Par un mémoire, enregistré le 5 septembre 2025, M. B déclare se désister purement et simplement de sa requête.

La commune de Tartaras a produit un mémoire, enregistré le 9 septembre 2025, postérieurement à la clôture d'instruction intervenue dans les conditions prévues au premier alinéa de l'article R. 613-2 du code de justice administrative.

Vu les autres pièces du dossier.

Vu le code de justice administrative.

Les parties ont été régulièrement averties du jour de l'audience.

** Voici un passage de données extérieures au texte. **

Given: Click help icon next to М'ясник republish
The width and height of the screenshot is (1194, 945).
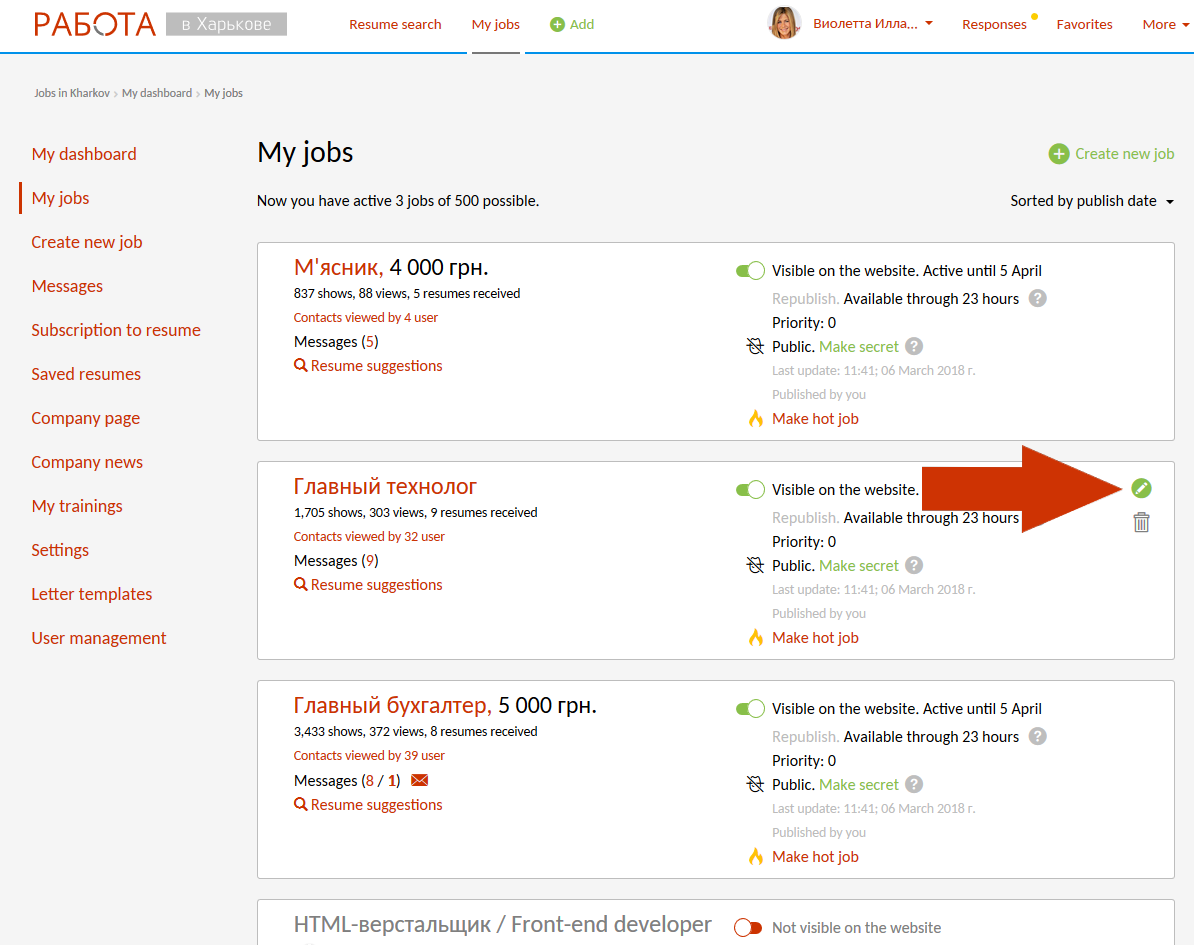Looking at the screenshot, I should tap(1038, 298).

Ont été entendus au cours de l'audience publique :

- le rapport de Mme Leravat,

- et les conclusions de M. Gueguen, rapporteur public.

Considérant ce qui suit :

1. M. B, propriétaire d'une maison d'habitation située sur le territoire de la commune de Tartaras (Loire), se plaint de nuisances engendrées par la présence d'un terrain multisport, appelé " city-stade ", à proximité immédiate de son habitation. Par une lettre du 28 décembre 2022, reçue le 29 décembre 2022, M. B a adressé au maire de la commune de Tartaras une demande indemnitaire préalable, implicitement rejetée. M. B demande la condamnation de la commune à lui verser la somme de 60 000 euros en réparations des préjudices subis.

2. Le désistement de M. B est pur et simple. Rien ne s'oppose à ce qu'il en soit donné acte.

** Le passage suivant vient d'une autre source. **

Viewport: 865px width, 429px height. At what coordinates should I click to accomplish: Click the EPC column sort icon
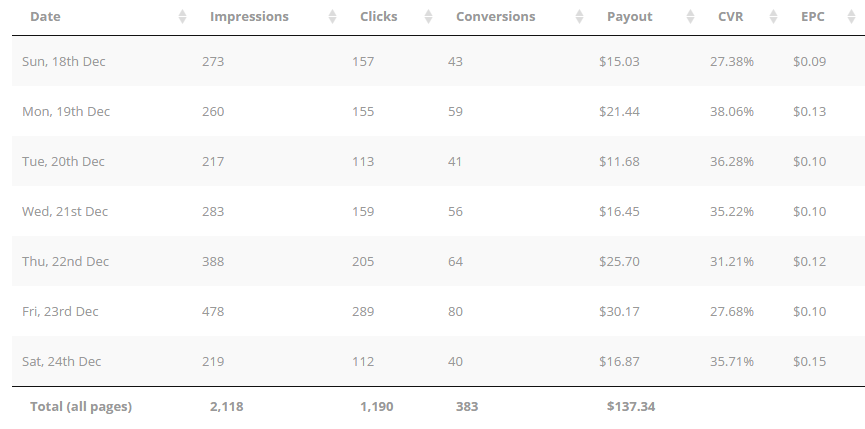click(851, 17)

3. Dans les circonstances de l'espèce, il n'y a pas lieu de faire droit aux conclusions de la commune de Tartaras présentées sur le fondement des dispositions de l'article L. 761-1 du code de justice administrative.

D E C I D E :

Article 1er : Il est donné acte du désistement de la requête de M. B.

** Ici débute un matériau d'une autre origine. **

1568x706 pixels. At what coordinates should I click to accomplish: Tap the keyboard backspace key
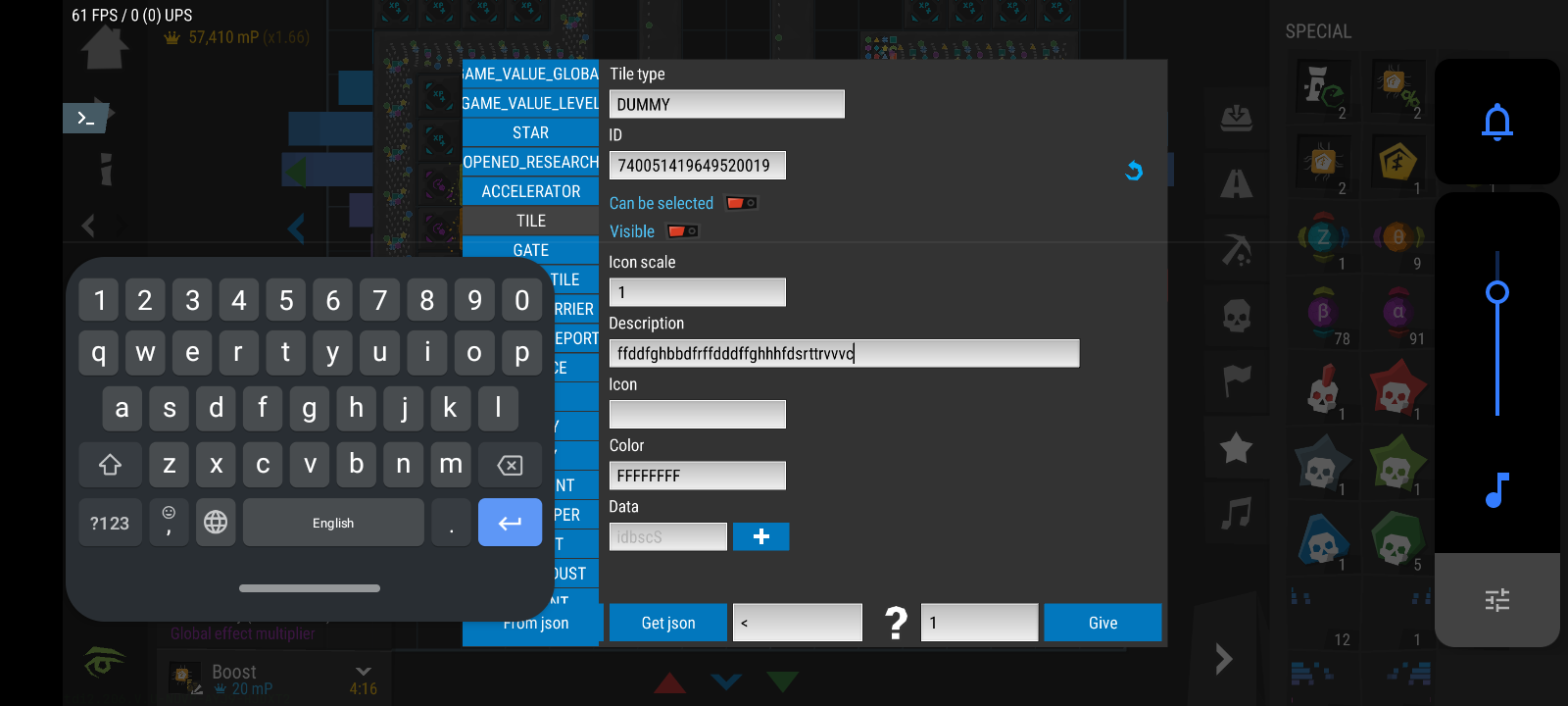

Article 2 : Les conclusions de la commune de Tartaras présentées sur le fondement des dispositions de l'article L. 761-1 du code de justice administrative sont rejetées.

Article 3 : Le présent jugement sera notifié à M. A B et à la commune de Tartaras.

Délibéré après l'audience du 12 septembre 2025, à laquelle siégeaient :

M. Segado, président,

Mme Leravat, première conseillère,

Mme de Tonnac, conseillère.

Rendu public par mise à disposition au greffe le 26 septembre 2025.

La rapporteure,

C. Leravat

Le président,

J. Segado

La greffière,

C. Hoareau

La République mande et ordonne à la préfète de la Loire en ce qui la concerne ou à tous commissaires de justice à ce requis en ce qui concerne les voies de droit commun, contre les parties privées, de pourvoir à l'exécution de la présente décision.